In IT, at least in my local market, there really is a shortage of talented people. They are tough to find, and there is a lot of chaff to beat through before you can get at the wheat. The article does hint on what I think part of the issue is: the boom/bust cycle. When there are booms in STEM and related fields, the rising pay and opportunity attracts a lot of people into the field who honestly don’t belong in it. They can get hired in boom years because companies are desperate to fill jobs, and since they can’t find good people fast enough, or just can’t afford them, they end up settling. When I graduated from college, it was the height of the dot com boom, and they would hire anyone that could spell “Unix.”
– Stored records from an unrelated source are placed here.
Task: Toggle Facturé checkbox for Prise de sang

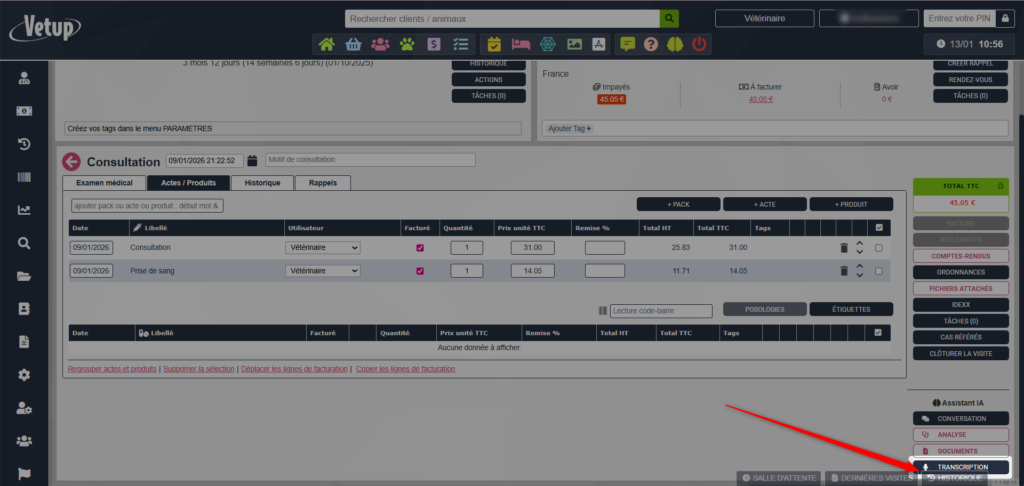Action: click(420, 271)
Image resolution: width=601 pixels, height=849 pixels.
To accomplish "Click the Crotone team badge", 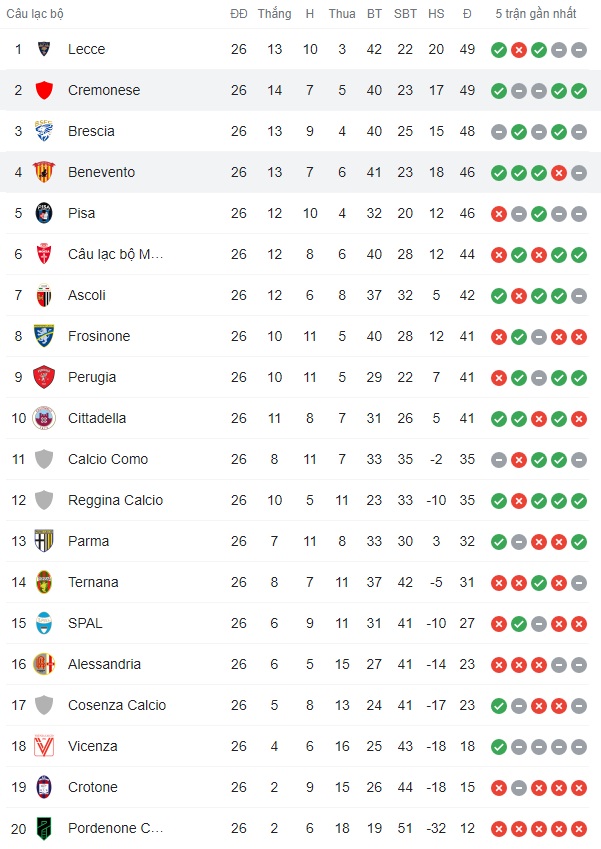I will tap(44, 787).
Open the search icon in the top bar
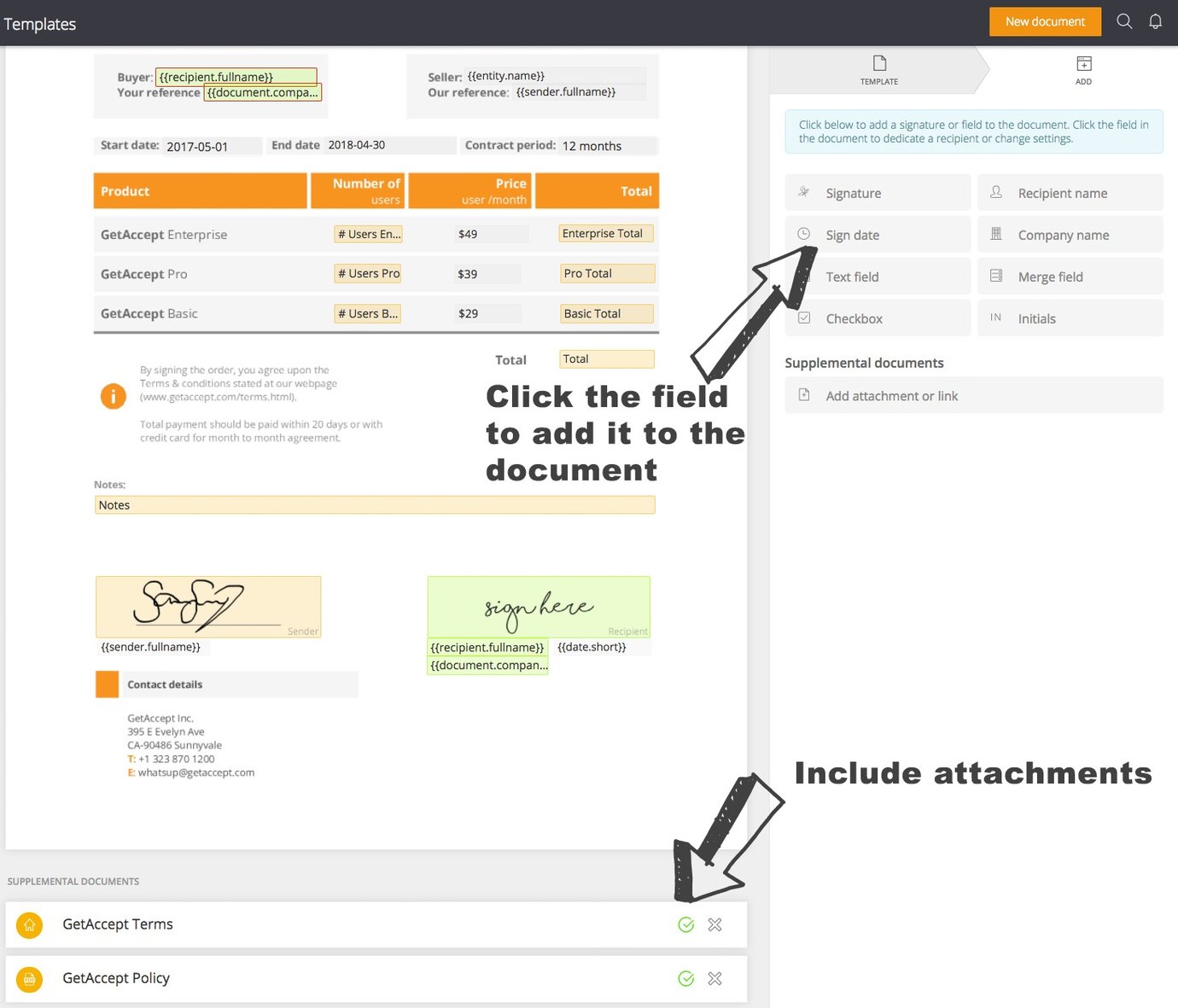1178x1008 pixels. click(1124, 21)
And then comes the bust, and a lot of folks who never belonged in the field to begin with, end up washing out of the field, enduring long periods of unemployment, and/or having to take less pay. It does seem to go in a cyclical fashion, and STEM fields seem to have a particularly harsh business cycle compared to other industries. I think the issue is not so much that there’s a shortage of STEM workers overall, but that there’s a shortage of STEM workers who really belong in the field. The boom cycles that bring a lot of unqualified people into the field tend to make the bust cycles deeper and more painful.